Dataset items
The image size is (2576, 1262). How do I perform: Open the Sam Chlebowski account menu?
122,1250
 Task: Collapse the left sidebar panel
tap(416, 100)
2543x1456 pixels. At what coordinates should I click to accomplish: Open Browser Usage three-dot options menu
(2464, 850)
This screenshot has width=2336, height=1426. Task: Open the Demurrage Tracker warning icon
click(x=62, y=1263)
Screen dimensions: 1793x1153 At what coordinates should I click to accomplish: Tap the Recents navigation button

• [Activity]
Repeat the line containing "This screenshot has" and all subsequent lines through the final line of the data, exactly and with no others.

• [Result]
This screenshot has width=2336, height=1426. Task: Open the Demurrage Tracker warning icon
click(x=62, y=1263)
Screen dimensions: 1793x1153 At what coordinates should I click to accomplish: Tap the Recents navigation button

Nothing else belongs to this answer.